Problem description - Return every line in the records that contains the string "screenshot". Case counts.

Record extracts -
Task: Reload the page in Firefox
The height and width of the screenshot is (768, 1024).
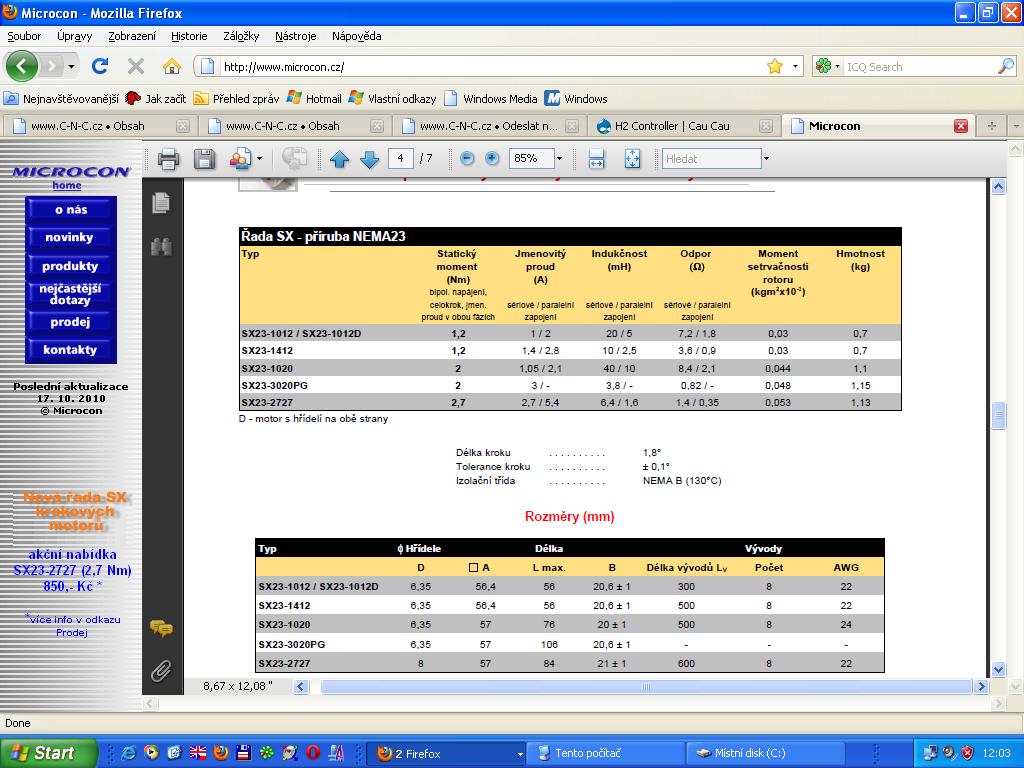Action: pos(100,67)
...
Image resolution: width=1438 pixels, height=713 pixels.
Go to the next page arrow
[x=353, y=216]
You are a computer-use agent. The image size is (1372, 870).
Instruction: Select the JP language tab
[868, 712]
...
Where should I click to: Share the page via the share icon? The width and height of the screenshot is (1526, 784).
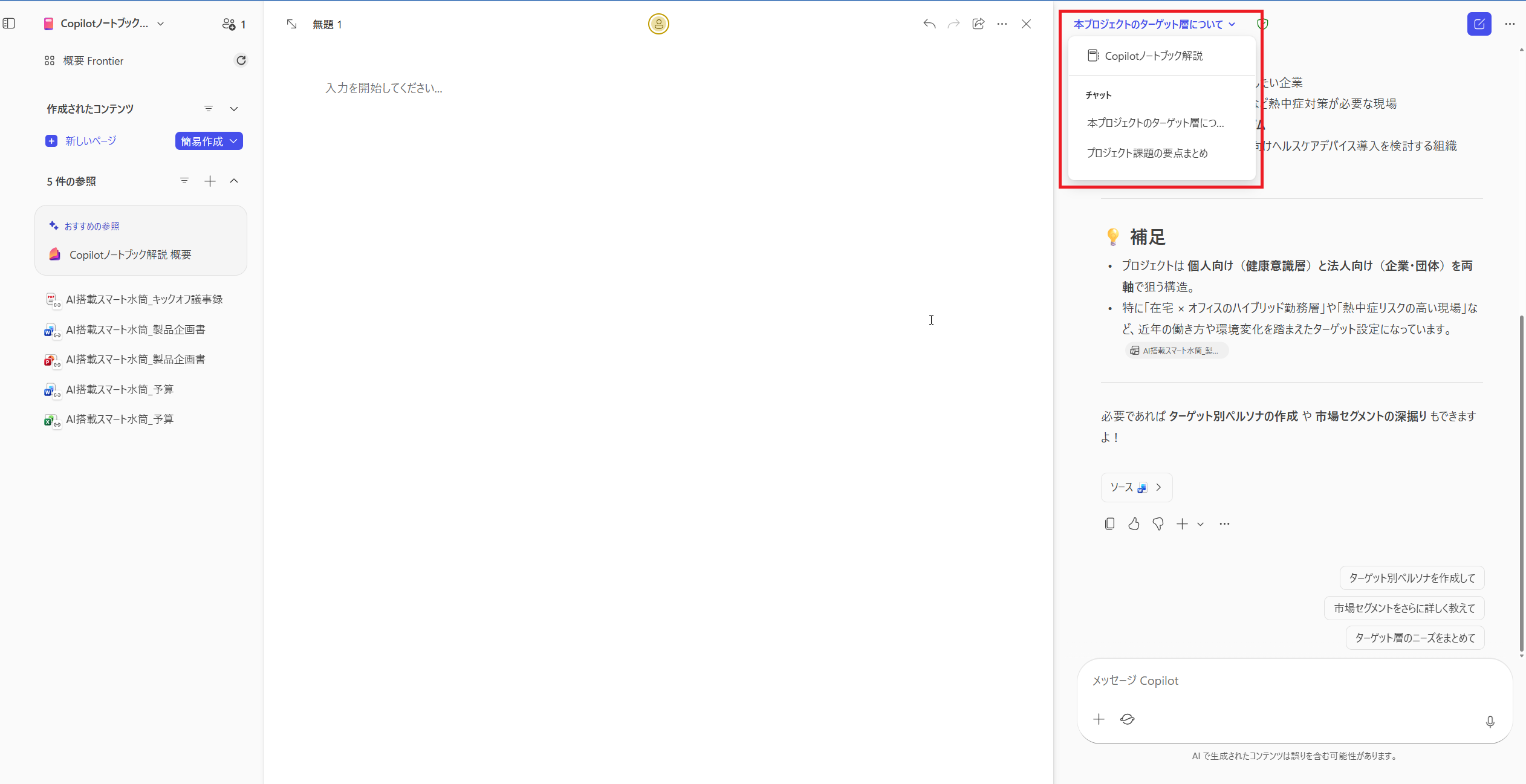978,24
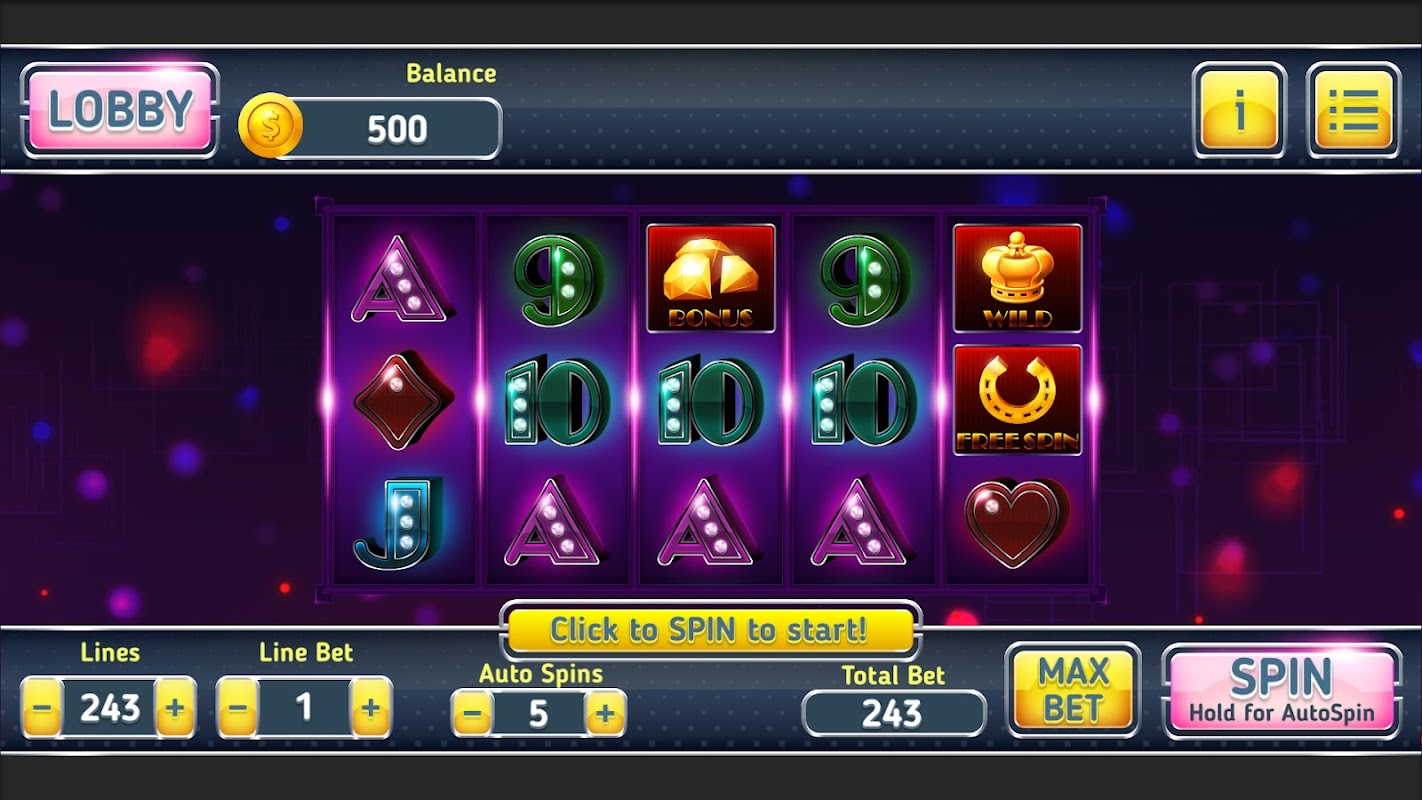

Output for this task -
The height and width of the screenshot is (768, 1024).
Where should I click to: Share the page via the share icon? The width and height of the screenshot is (1526, 784).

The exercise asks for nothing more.